Material shown
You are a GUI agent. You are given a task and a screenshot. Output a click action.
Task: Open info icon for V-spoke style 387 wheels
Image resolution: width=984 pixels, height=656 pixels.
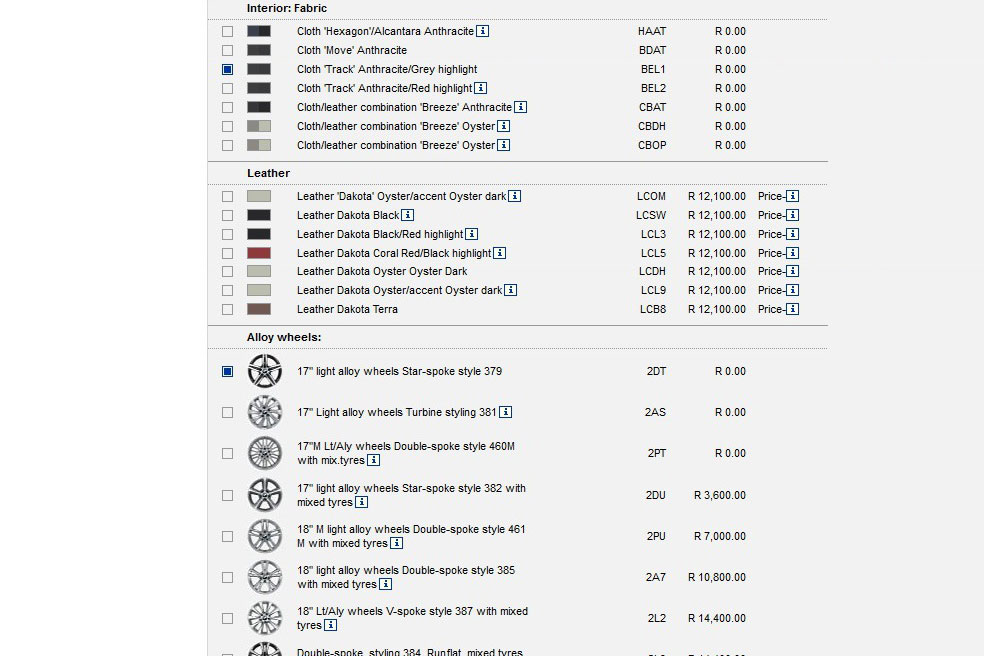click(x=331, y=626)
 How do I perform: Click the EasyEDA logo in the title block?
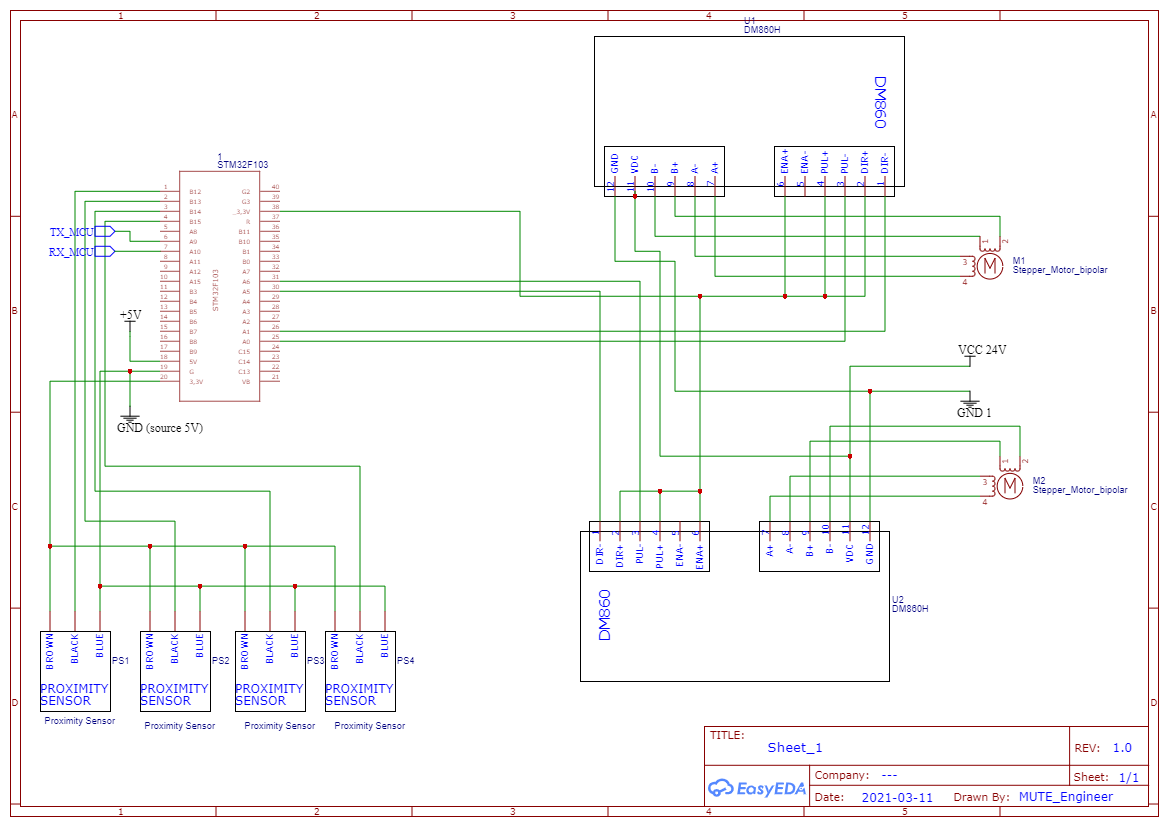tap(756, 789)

Problem to solve
For this exercise, retype the data above exactly and skip every image.

Problem solution
You are a GUI agent. You are given a task and a screenshot. Output a click action.
Task: Open info icon for V-spoke style 387 wheels
Image resolution: width=984 pixels, height=656 pixels.
click(x=331, y=626)
 How do I perform: Click the EasyEDA logo in the title block?
tap(756, 789)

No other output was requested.